Thoracic Irrigation & CLR Use for Hemothorax Management
Retained hemothorax is common with standard chest drainage; frequently requires secondary interventions (e.g., lytics, VATS); and is associated with greater hospital length of stay and increased hospital costs.
Prakash et al. (2020): In this 17-center study, 29% of patients with traumatic hemothorax developed retained hemothorax (ret. HTX) with standard management, 67% of these requiring secondary intervention. On average, patients with ret. HTX had 7 days longer hospital LOS, 3 days longer ICU LOS, increased ventilator days, and worse functional outcomes.
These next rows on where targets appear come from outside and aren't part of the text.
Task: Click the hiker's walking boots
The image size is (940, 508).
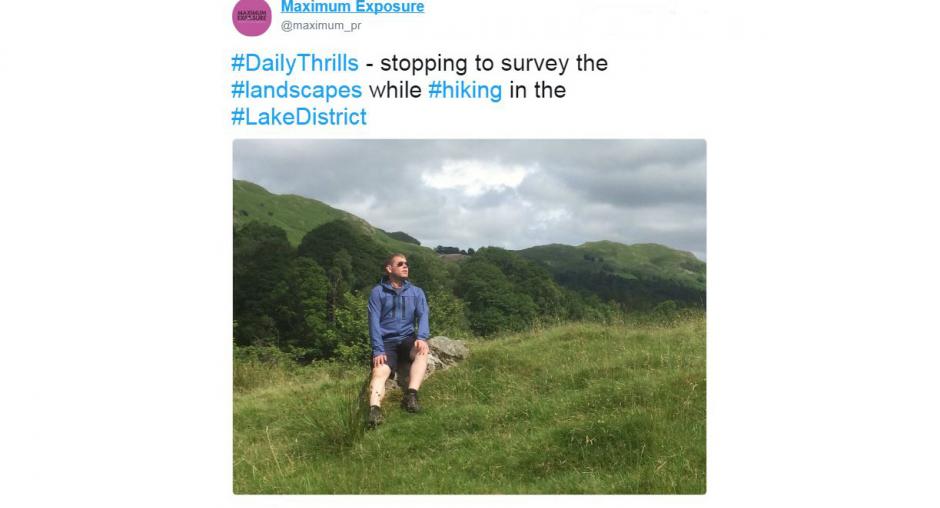Action: (409, 402)
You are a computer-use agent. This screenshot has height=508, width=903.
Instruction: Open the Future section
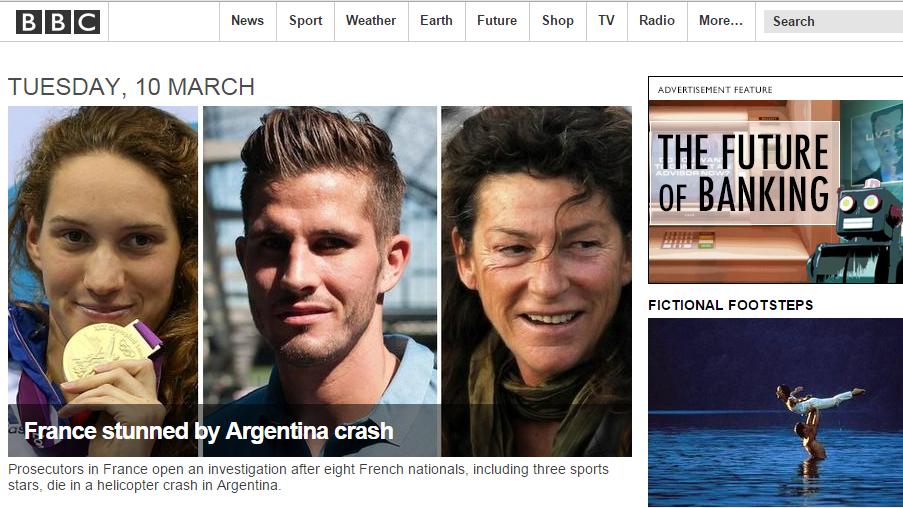click(497, 21)
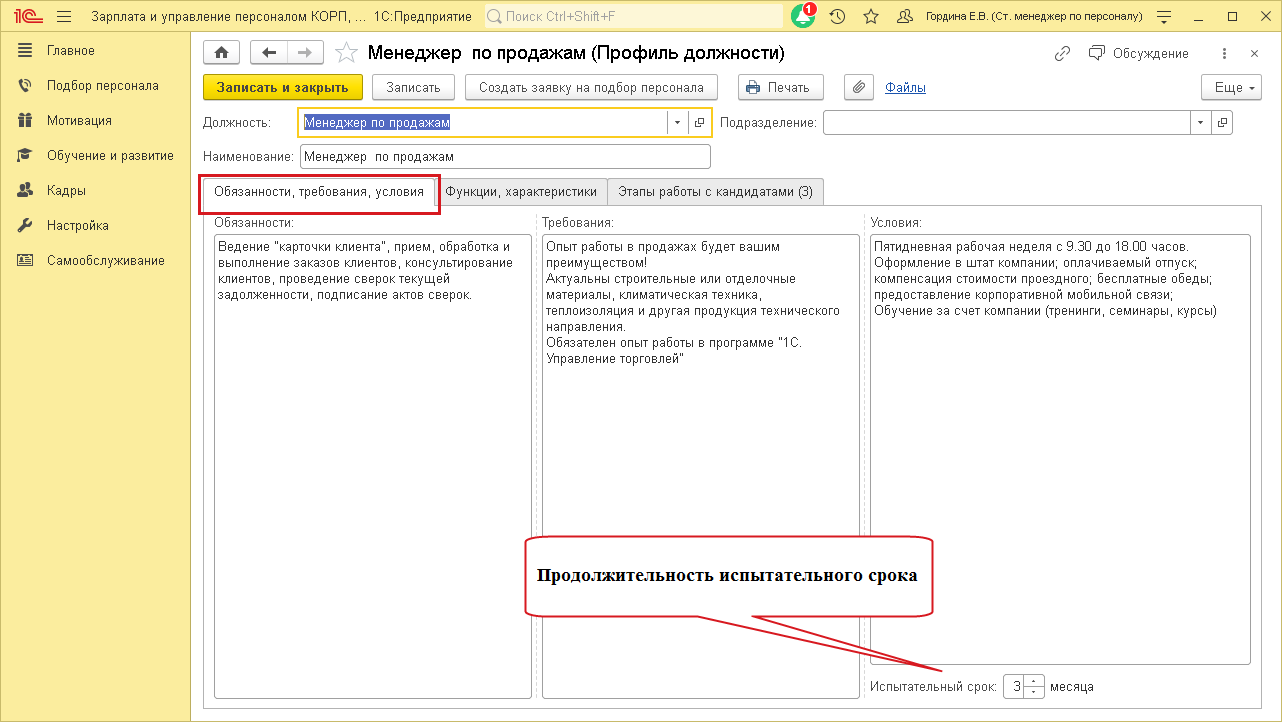Open the notifications bell icon
This screenshot has width=1282, height=722.
point(803,16)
Wong et al. (2022): Average increase in hospital costs associated with retained hemothorax management: lytics only $9,200, VATS only $10,700, open thoracotomy only $18,300. Costs higher if multiple interventions required.
Thoracic irrigation with CLR is associated with decreased odds of retained hemothorax requiring secondary intervention; fewer chest tube days; and zero safety events.
Thoracic irrigation for hemothorax management is guideline-supported and associated with a decreased rate of retained hemothorax requiring secondary intervention, shorter hospital length of stay, and lower hospital charges.
Kugler et al. (2017): Thoracic irrigation associated with lower rate of secondary intervention (e.g., second chest tube, operative management) for retained hemothorax: 5.6% vs. 21.8% for standard therapy patients (p<0.001). No difference in thoracic infections.
Crankshaw et al (2022): Thoracic irrigation associated with 4 fewer hospital days than standard therapy (p = 0.04). When irrigated with >1000cc, patients stayed in hospital for 8 fewer days (p=0.002). Hospital charges an average of $88,000 lower in irrigated patients (p=0.02). No difference in thoracic infections.